* [Information shown]
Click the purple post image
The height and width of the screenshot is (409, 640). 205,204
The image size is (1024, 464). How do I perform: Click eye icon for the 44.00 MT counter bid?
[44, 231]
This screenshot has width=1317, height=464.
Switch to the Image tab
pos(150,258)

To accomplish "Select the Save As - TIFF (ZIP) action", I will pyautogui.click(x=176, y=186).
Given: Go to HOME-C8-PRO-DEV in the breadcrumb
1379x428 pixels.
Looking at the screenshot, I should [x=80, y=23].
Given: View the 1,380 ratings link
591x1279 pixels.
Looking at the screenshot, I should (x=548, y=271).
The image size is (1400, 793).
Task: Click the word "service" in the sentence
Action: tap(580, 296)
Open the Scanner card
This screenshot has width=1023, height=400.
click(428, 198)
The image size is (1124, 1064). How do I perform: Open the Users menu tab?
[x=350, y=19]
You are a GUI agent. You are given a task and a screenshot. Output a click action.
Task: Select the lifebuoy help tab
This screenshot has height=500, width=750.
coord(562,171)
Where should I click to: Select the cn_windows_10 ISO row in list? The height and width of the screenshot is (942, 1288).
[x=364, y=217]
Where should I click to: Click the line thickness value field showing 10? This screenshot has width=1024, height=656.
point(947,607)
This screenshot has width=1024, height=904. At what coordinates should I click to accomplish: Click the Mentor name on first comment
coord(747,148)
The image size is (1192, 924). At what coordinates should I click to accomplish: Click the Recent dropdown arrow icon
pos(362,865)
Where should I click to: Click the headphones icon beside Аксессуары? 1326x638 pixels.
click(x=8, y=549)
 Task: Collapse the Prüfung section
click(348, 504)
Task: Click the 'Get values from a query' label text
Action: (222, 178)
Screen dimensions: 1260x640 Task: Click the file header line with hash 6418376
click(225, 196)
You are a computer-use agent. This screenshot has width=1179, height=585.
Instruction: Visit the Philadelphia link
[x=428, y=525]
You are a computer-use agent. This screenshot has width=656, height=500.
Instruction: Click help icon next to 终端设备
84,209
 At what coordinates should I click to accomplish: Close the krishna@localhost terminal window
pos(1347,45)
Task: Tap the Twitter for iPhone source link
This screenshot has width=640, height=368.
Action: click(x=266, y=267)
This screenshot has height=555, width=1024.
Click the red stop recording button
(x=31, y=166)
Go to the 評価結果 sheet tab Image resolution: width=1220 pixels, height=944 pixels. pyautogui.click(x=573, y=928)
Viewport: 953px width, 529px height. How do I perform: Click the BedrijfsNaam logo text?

* [What you have to do] Please copy exactly, and only, the lines running from the one containing "Screen dimensions: 1260x640" through the end of the listing.

* [Response]
Screen dimensions: 1260x640 Task: Click the file header line with hash 6418376
click(225, 196)
You are a computer-use agent. This screenshot has width=1179, height=585.
Instruction: Visit the Philadelphia link
[x=428, y=525]
You are a computer-use agent. This screenshot has width=656, height=500.
Instruction: Click help icon next to 终端设备
84,209
 At what coordinates should I click to accomplish: Close the krishna@localhost terminal window
pos(1347,45)
Task: Tap the Twitter for iPhone source link
This screenshot has width=640, height=368.
Action: click(x=266, y=267)
This screenshot has height=555, width=1024.
Click the red stop recording button
(x=31, y=166)
Go to the 評価結果 sheet tab Image resolution: width=1220 pixels, height=944 pixels. pyautogui.click(x=573, y=928)
Viewport: 953px width, 529px height. How do I perform: Click the BedrijfsNaam logo text?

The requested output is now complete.